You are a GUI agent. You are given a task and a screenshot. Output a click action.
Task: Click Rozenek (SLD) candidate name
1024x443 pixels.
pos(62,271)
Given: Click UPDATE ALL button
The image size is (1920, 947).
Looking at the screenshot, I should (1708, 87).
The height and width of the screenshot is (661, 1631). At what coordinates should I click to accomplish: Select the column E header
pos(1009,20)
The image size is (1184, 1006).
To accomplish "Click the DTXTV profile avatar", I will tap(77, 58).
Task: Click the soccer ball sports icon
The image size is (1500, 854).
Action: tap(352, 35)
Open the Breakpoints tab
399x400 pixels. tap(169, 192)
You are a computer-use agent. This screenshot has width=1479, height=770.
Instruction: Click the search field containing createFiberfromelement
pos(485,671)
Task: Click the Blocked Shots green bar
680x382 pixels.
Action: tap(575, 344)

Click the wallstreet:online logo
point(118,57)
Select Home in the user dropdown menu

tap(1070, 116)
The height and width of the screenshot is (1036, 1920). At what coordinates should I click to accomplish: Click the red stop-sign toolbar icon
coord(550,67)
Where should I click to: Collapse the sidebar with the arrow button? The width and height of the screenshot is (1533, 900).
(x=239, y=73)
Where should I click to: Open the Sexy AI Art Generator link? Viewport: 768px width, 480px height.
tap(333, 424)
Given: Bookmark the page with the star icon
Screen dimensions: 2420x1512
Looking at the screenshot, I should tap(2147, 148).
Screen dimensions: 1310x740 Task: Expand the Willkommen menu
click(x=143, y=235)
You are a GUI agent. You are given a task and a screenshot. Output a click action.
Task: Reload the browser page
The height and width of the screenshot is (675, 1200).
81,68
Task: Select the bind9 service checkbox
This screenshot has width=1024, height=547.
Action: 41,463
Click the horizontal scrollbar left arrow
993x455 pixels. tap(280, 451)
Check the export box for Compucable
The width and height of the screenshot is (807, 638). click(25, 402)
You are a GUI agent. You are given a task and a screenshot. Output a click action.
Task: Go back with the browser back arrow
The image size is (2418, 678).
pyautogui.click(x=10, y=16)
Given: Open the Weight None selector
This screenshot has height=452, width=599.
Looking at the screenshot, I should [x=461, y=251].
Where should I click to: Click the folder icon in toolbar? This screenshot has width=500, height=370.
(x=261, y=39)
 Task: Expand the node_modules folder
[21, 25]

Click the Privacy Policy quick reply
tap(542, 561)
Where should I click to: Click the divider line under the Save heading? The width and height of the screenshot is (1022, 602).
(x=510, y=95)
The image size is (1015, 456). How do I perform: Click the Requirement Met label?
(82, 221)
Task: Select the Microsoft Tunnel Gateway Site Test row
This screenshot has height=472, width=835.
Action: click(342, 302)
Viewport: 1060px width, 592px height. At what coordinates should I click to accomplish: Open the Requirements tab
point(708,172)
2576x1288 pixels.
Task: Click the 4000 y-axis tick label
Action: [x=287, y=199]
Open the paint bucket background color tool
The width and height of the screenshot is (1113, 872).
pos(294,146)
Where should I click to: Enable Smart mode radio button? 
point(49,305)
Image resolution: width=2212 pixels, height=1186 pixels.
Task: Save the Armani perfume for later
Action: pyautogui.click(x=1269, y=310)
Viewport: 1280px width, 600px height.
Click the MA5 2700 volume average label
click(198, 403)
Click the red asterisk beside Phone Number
.....
* _WHAT YOU SHOULD DO_:
Rewrite the entries above, changing every "Where should I click to" to "Where do I click to" and leaving everything else as it is.

* _RESPONSE TO THIS TASK_:
You are a GUI agent. You are given a task and a screenshot. Output a click action.
Task: Click Rozenek (SLD) candidate name
1024x443 pixels.
pos(62,271)
Given: Click UPDATE ALL button
The image size is (1920, 947).
Looking at the screenshot, I should (1708, 87).
The height and width of the screenshot is (661, 1631). At what coordinates should I click to accomplish: Select the column E header
pos(1009,20)
The image size is (1184, 1006).
To accomplish "Click the DTXTV profile avatar", I will tap(77, 58).
Task: Click the soccer ball sports icon
The image size is (1500, 854).
Action: tap(352, 35)
Open the Breakpoints tab
399x400 pixels. tap(169, 192)
You are a computer-use agent. This screenshot has width=1479, height=770.
Instruction: Click the search field containing createFiberfromelement
pos(485,671)
Task: Click the Blocked Shots green bar
680x382 pixels.
Action: tap(575, 344)

Click the wallstreet:online logo
point(118,57)
Select Home in the user dropdown menu

tap(1070, 116)
The height and width of the screenshot is (1036, 1920). At what coordinates should I click to accomplish: Click the red stop-sign toolbar icon
coord(550,67)
Where do I click to: Collapse the sidebar with the arrow button? The width and height of the screenshot is (1533, 900).
(x=239, y=73)
Where do I click to: Open the Sexy AI Art Generator link? Viewport: 768px width, 480px height.
tap(333, 424)
Given: Bookmark the page with the star icon
Screen dimensions: 2420x1512
Looking at the screenshot, I should tap(2147, 148).
Screen dimensions: 1310x740 Task: Expand the Willkommen menu
click(x=143, y=235)
You are a GUI agent. You are given a task and a screenshot. Output a click action.
Task: Reload the browser page
The height and width of the screenshot is (675, 1200).
81,68
Task: Select the bind9 service checkbox
This screenshot has width=1024, height=547.
Action: 41,463
Click the horizontal scrollbar left arrow
993x455 pixels. tap(280, 451)
Check the export box for Compucable
The width and height of the screenshot is (807, 638). click(25, 402)
You are a GUI agent. You are given a task and a screenshot. Output a click action.
Task: Go back with the browser back arrow
The image size is (2418, 678).
pyautogui.click(x=10, y=16)
Given: Open the Weight None selector
This screenshot has height=452, width=599.
Looking at the screenshot, I should [x=461, y=251].
Where do I click to: Click the folder icon in toolbar? This screenshot has width=500, height=370.
(x=261, y=39)
 Task: Expand the node_modules folder
[21, 25]

Click the Privacy Policy quick reply
tap(542, 561)
Where do I click to: Click the divider line under the Save heading? The width and height of the screenshot is (1022, 602).
(x=510, y=95)
The image size is (1015, 456). How do I perform: Click the Requirement Met label?
(82, 221)
Task: Select the Microsoft Tunnel Gateway Site Test row
This screenshot has height=472, width=835.
Action: click(342, 302)
Viewport: 1060px width, 592px height. At what coordinates should I click to accomplish: Open the Requirements tab
point(708,172)
2576x1288 pixels.
Task: Click the 4000 y-axis tick label
Action: [x=287, y=199]
Open the paint bucket background color tool
The width and height of the screenshot is (1113, 872).
pos(294,146)
Where do I click to: Enable Smart mode radio button? 
point(49,305)
Image resolution: width=2212 pixels, height=1186 pixels.
Task: Save the Armani perfume for later
Action: pyautogui.click(x=1269, y=310)
Viewport: 1280px width, 600px height.
Click the MA5 2700 volume average label
click(198, 403)
Click the red asterisk beside Phone Number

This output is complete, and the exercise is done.